I have a Cub Cadet 524 SWE that has the trigger steering. So easy to turn, and the joystick control for the chute is awesome. It was a better value than the Ariens Compact 24 and I'm very happy with it!


----------



## jtclays (Sep 24, 2010)

15" a year and a 20 ft driveway? The only 2 stages I would recommend are:
1.) Buy a shovel
2.) Save your money
:welcome:


----------



## Kiss4aFrog (Nov 3, 2013)

Welcome to the forum WJH :white^_^arial^_^0^_


Please consider adding your location to your profile so it pops up with your user name when you post. Some questions like this one location is important.

For what little snow you get and the shortness of your driveway you might be better served with a single stage. Less expensive to buy, smaller, lighter and usually quicker getting the job done.


----------



## jtclays (Sep 24, 2010)

TORO ccr powelite 16in snowblower
Running properly (clean carb, good paddles and scraper, fuel not left in it), these are probably the best, simplest little blowers ever made, IMO. Easy to work on and can be stored on a hook on the garage wall.


----------



## micah68kj (Oct 8, 2011)

s002wjh said:


> what about sno-tek 24"? also the toro new snowmaster 724 zxr/qxe etc, any good?
> 
> also i live in southern ohio, dont have a big drive way 20ft at most, and snow average is less than 15" per year. only have concrete drive way(no gravel) not sure Arien would be overkill or not?


You *don't need* a two stage blower. Get a ss Toro, Ariens or Honda. I personally prefer the Toro ss over the Ariens ( I've had both) but any decent ss shouuld be adequate for your small driveway.
If you insist on a two stage get something like a Toro 521 or a small Ariens.


----------



## sscotsman (Dec 8, 2010)

wow, im amazed its that low for southern Ohio! (its not _that_ far south, and seems like it would be within range of Great Lakes lake effect snow) but I guess not! I googled Cincinnati, and yep, 20" average! huh..that's very surprising to me..

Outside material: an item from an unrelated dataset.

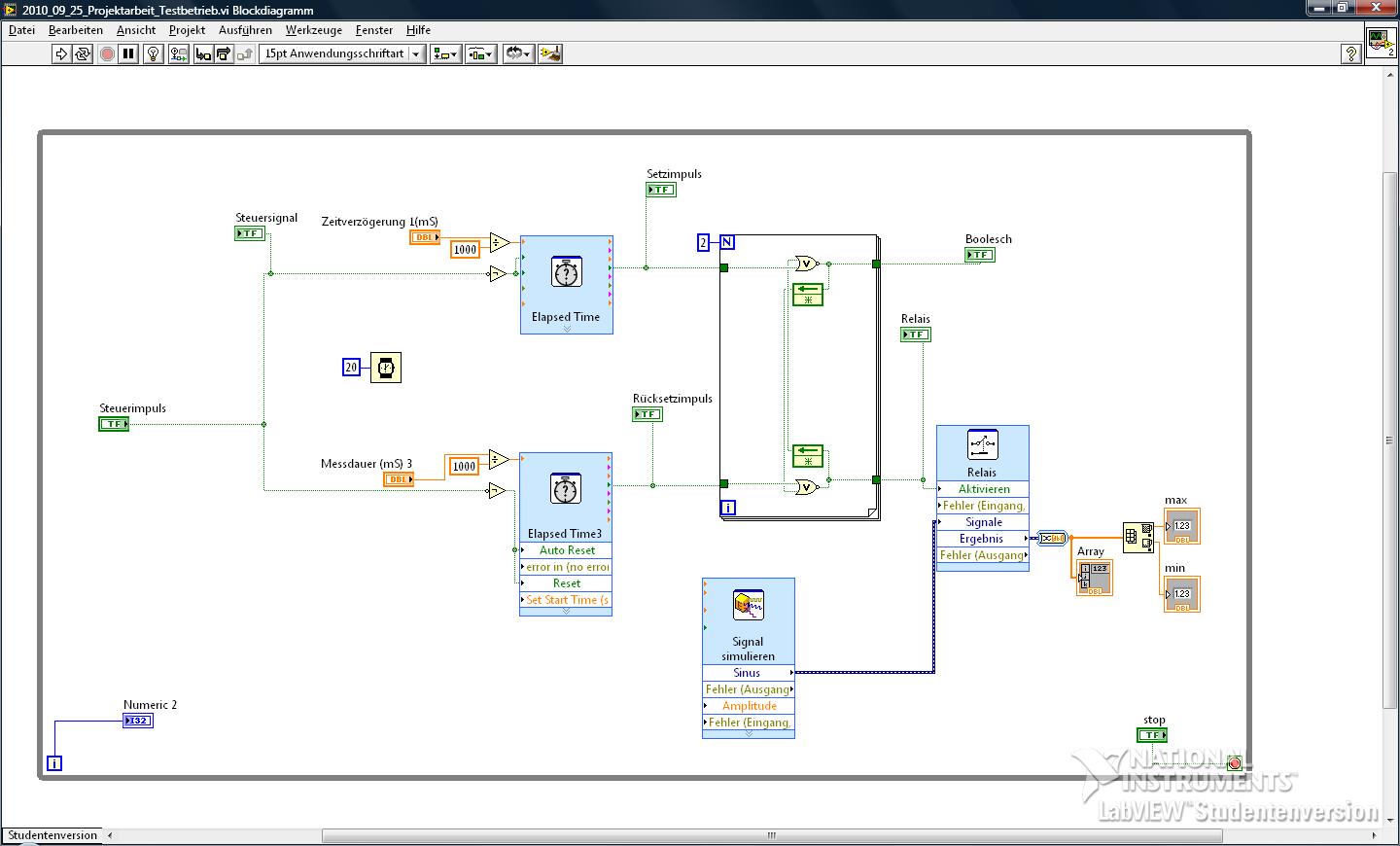
Task: Select the Signal simulieren express VI icon
Action: 748,606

I agree..with that tiny amount of snow, there is absolutely no need for a 2-stage at all..
get a quality single-stage..look at Toro single-stage.

Scot


----------



## Zavie (Sep 23, 2014)

A good brand single stage like Toro or Honda should last a couple of seasons. Ha Ha I meant decades or even longer. I think the bigger question here is moving northward towards more snow.


----------



## PixMan (Feb 14, 2015)

"Value" is a hugely personal and highly subjective thing.

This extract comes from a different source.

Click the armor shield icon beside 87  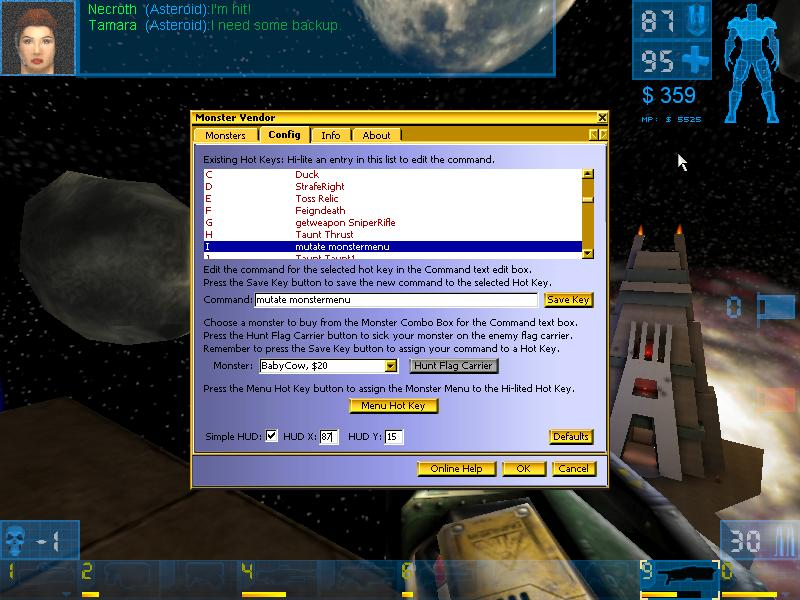tap(699, 20)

From what you describe, a shovel is going to be very nearly and effective as a single stage, use far less storage space and keep you in better shape.

If you insist upon a power tool, a single stage machine is all you need for that little snow and that small of a space.

If you insist upon a two-stage machine, then don't listen to me. I'm a summa cum laude graduate of the Tim "The Tool Man" Taylor School of Power Tools. We were taught that there is no such thing as too big, too powerful. Get a 32" 15HP professional tracked machine.


----------



## ELaw (Feb 4, 2015)

sscotsman said:


> wow, im amazed its that low for southern Ohio! (its not _that_ far south, and seems like it would be within range of Great Lakes lake effect snow) but I guess not! I googled Cincinnati, and yep, 20" average! huh..that's very surprising to me..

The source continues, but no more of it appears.